━━ Material to process
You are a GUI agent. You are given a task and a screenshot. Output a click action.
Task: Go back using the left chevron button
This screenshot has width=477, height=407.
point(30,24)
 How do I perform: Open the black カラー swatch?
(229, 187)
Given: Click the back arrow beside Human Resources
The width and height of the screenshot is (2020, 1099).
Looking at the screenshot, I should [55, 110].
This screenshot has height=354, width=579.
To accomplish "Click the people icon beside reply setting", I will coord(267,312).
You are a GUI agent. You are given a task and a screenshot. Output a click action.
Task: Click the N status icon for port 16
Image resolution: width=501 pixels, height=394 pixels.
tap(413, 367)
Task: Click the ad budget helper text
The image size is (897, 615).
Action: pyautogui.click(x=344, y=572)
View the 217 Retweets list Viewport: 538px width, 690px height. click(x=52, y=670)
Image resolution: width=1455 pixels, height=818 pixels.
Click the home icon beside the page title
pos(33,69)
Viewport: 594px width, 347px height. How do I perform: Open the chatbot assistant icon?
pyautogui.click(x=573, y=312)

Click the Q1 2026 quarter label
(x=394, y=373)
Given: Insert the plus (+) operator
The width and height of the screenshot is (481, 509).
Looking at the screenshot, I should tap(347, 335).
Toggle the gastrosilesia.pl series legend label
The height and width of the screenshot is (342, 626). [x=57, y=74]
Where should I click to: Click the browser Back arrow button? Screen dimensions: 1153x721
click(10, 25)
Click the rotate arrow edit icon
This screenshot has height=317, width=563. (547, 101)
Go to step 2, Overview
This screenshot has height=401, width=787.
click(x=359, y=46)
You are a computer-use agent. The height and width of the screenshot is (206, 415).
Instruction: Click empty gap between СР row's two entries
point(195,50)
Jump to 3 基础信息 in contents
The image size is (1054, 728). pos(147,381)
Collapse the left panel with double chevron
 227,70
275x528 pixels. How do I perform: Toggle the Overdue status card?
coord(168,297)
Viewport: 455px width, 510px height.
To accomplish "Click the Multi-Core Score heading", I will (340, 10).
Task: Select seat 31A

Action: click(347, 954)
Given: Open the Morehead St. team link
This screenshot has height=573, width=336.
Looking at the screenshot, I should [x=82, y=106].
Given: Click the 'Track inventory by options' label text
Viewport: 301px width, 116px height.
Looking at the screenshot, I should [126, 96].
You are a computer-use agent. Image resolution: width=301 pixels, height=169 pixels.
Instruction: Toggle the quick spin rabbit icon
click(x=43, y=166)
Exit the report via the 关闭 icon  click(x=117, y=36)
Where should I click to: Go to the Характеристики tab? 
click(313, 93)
━━━━
» **Task directions**
Rewrite everything from the line containing "Given: Click the 'Track" down to the line containing "Exit the report" as a numbered list, skipping any blank lines.

» **Answer to the problem**
1. Given: Click the 'Track inventory by options' label text
2. Viewport: 301px width, 116px height.
3. Looking at the screenshot, I should [126, 96].
4. You are a computer-use agent. Image resolution: width=301 pixels, height=169 pixels.
5. Instruction: Toggle the quick spin rabbit icon
6. click(x=43, y=166)
7. Exit the report via the 关闭 icon  click(x=117, y=36)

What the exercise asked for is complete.